**Working data:**
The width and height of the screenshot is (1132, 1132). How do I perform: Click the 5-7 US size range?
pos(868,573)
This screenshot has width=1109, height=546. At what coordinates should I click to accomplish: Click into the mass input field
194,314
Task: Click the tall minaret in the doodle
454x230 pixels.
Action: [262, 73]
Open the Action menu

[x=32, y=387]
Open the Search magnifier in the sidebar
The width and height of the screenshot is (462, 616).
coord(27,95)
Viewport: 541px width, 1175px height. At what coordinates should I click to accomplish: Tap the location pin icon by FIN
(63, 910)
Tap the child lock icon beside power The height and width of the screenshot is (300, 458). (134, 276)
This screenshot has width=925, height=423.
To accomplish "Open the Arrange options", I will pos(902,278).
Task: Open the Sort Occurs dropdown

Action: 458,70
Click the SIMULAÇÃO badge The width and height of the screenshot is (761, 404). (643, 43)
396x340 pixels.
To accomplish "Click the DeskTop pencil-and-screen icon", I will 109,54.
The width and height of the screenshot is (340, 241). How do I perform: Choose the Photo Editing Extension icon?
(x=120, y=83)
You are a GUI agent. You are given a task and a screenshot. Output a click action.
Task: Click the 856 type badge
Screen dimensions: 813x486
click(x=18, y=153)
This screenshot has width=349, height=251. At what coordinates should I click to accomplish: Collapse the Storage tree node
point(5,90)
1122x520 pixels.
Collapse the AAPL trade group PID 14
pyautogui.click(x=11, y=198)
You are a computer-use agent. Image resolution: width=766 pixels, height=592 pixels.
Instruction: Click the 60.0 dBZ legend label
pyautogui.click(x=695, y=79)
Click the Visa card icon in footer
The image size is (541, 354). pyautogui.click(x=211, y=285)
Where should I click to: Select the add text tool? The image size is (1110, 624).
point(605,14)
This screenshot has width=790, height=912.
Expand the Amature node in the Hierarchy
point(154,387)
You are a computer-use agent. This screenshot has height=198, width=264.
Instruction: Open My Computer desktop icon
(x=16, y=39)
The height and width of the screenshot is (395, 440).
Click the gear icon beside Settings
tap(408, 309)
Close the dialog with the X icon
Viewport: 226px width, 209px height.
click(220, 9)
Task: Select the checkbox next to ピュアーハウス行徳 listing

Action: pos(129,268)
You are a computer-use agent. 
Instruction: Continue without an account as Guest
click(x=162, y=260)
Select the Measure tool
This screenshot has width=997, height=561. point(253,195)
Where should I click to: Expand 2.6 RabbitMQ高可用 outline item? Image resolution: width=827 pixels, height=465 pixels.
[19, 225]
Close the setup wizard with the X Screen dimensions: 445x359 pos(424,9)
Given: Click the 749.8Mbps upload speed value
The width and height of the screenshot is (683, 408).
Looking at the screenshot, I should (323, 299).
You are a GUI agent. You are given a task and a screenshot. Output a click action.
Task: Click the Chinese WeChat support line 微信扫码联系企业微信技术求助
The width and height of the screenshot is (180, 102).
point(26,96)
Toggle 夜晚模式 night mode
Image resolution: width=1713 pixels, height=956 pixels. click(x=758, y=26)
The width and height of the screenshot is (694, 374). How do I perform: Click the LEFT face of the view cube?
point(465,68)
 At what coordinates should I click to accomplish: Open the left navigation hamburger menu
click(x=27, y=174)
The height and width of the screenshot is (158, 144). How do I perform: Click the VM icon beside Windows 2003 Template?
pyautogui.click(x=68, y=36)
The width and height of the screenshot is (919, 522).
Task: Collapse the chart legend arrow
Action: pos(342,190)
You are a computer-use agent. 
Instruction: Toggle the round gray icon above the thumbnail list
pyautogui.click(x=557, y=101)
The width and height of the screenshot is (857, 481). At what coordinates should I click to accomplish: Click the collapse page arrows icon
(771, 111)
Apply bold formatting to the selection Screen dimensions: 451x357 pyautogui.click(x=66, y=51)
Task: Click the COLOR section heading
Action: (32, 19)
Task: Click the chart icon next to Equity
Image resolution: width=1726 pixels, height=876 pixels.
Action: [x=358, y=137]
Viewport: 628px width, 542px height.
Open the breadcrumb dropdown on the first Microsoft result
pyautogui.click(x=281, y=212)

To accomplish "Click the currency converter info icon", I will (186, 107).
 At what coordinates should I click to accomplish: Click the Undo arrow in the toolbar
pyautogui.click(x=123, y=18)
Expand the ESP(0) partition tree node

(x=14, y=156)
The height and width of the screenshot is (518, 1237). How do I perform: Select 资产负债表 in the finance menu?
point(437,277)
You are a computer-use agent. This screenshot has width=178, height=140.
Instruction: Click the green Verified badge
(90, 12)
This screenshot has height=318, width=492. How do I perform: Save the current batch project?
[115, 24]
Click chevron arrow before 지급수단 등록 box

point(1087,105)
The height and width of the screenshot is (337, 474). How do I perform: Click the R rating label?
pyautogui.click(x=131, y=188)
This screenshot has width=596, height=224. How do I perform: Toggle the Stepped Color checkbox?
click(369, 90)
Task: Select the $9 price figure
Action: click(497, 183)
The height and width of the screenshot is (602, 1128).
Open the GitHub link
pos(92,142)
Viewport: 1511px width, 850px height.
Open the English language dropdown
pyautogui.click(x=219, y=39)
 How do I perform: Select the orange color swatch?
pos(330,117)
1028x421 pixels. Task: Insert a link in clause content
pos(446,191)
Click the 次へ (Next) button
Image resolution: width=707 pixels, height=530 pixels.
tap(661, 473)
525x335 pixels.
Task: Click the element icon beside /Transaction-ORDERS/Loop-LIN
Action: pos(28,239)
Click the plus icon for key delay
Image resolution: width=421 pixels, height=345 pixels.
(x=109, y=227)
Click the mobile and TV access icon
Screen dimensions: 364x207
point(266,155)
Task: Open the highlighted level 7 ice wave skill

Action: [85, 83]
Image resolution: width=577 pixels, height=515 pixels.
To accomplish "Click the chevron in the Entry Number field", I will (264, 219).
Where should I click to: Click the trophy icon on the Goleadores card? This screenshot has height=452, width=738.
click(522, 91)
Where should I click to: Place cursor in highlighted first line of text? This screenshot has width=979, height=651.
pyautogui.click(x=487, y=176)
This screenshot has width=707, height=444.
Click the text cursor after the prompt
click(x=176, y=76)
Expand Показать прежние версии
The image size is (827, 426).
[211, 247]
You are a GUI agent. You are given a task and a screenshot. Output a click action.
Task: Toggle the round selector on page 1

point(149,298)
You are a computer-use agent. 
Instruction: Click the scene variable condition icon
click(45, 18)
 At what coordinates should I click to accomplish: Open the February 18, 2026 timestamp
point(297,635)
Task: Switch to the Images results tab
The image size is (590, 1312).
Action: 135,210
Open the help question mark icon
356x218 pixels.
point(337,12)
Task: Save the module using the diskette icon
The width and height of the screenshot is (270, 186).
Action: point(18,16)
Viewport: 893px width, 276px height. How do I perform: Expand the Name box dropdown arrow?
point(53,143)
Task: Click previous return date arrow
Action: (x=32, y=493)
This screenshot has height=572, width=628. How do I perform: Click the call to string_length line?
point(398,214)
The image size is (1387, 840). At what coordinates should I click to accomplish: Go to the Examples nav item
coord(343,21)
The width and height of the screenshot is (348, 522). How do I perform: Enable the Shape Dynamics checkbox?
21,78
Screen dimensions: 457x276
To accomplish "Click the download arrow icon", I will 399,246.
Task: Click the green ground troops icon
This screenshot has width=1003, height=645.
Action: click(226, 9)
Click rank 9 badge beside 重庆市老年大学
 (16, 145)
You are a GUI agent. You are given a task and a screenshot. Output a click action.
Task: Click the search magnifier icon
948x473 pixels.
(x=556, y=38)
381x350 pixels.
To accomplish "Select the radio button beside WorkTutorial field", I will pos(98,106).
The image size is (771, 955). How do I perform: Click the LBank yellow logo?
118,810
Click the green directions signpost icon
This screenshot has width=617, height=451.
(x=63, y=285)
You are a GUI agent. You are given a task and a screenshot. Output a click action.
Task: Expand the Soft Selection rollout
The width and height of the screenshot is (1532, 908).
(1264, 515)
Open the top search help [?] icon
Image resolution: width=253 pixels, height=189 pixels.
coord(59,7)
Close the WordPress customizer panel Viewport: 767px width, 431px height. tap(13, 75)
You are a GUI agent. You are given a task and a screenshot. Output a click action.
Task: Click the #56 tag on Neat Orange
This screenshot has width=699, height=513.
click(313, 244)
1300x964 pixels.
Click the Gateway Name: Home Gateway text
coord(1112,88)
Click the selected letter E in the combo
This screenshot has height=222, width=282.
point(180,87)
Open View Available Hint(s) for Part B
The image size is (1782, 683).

**What is asked:**
Copy the records above word for word, starting at the line that contains "Click the green directions signpost icon" and ending with the last line of the records.

**Answer to the exercise:**
Click the green directions signpost icon
This screenshot has width=617, height=451.
(x=63, y=285)
You are a GUI agent. You are given a task and a screenshot. Output a click action.
Task: Expand the Soft Selection rollout
The width and height of the screenshot is (1532, 908).
(1264, 515)
Open the top search help [?] icon
Image resolution: width=253 pixels, height=189 pixels.
coord(59,7)
Close the WordPress customizer panel Viewport: 767px width, 431px height. tap(13, 75)
You are a GUI agent. You are given a task and a screenshot. Output a click action.
Task: Click the #56 tag on Neat Orange
This screenshot has width=699, height=513.
click(313, 244)
1300x964 pixels.
Click the Gateway Name: Home Gateway text
coord(1112,88)
Click the selected letter E in the combo
This screenshot has height=222, width=282.
point(180,87)
Open View Available Hint(s) for Part B
The image size is (1782, 683).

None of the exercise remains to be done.